Received 6 August 2012; Accepted 15 September 2012

Academic Editors: J. Abraini and J.-H. Baumert

Copyright © 2012 Xuan Zhang et al. This is an open access article distributed under the Creative Commons Attribution License, which permits unrestricted use, distribution, and reproduction in any medium, provided the original work is properly cited.

Abstract

Background. The inhalation anesthetics nitrous oxide (N2O) and isoflurane (ISO) are used in surgical procedures for human infants. Injury to the central nervous system is often accompanied by localization of activated microglia or astrocytosis at the site of injury. The tracer that targets to the peripheral benzodiazepine receptor (PBR), [18F]N-2-(2-fluoroethoxy)benzyl)-N-(4-phenoxypyridin-3-yl)acetamide ([18F]-FEPPA), has been reported as a sensitive biomarker for the detection of neuronal damage/inflammation. Methods.

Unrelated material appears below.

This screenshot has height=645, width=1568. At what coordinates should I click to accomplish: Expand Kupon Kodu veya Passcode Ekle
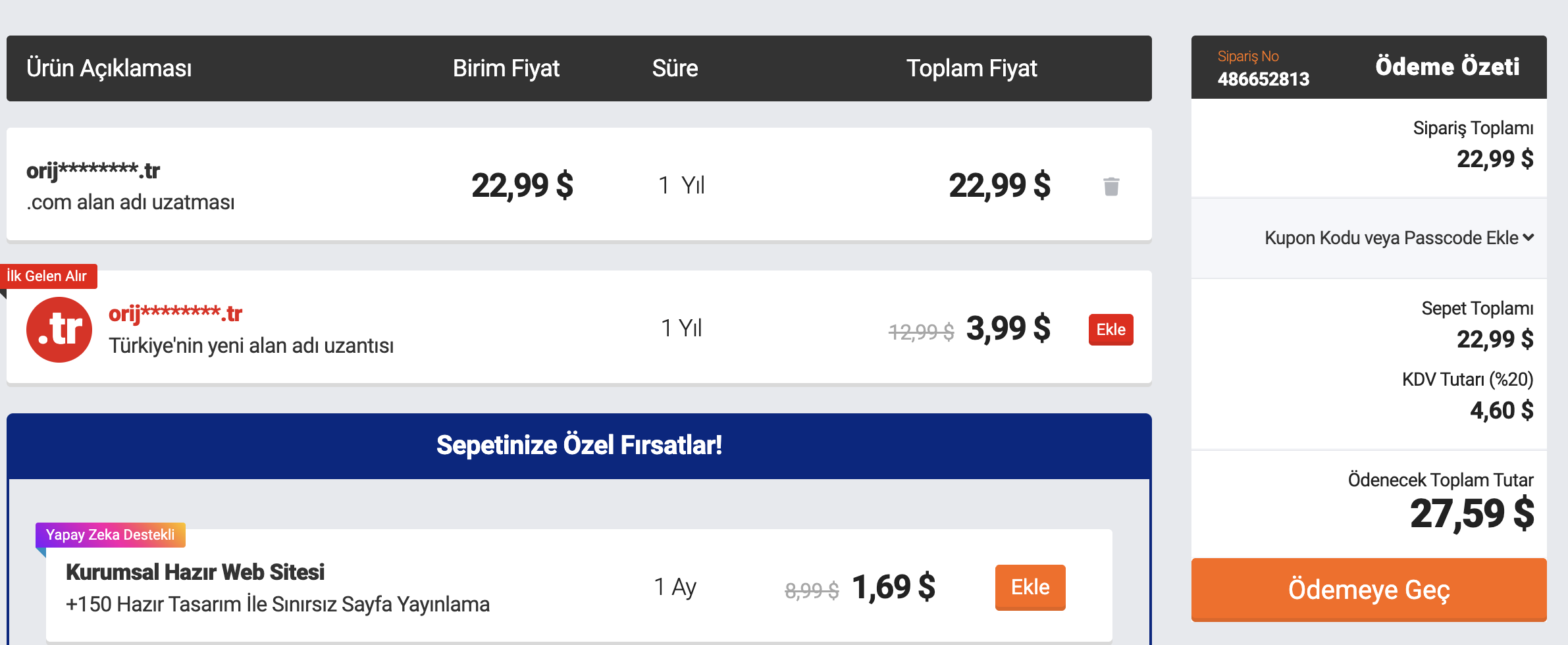point(1399,238)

On postnatal day (PND) 5 or 6 rhesus monkey neonates were exposed to a mixture of N2O/oxygen and ISO for 8 hours and control monkeys were exposed to room air. MicroPET/CT images with [18F]-FEPPA were obtained for each monkey 1 day, one week, three weeks, and 6 months after the anesthetic exposure. Results. The radiotracer quickly distributed into the brains of both treated and control monkeys on all scan days. One day after anesthetic exposure, the uptake of [18F]-FEPPA was significantly increased in the temporal lobe. One week after exposure, the uptake of [18F]-FEPPA in the frontal lobe of treated animals was significantly greater than that in controls. Conclusions. These findings suggest that microPET imaging is capable of dynamic detection of inhaled anesthetic-induced brain damage in different brain regions of the nonhuman primate.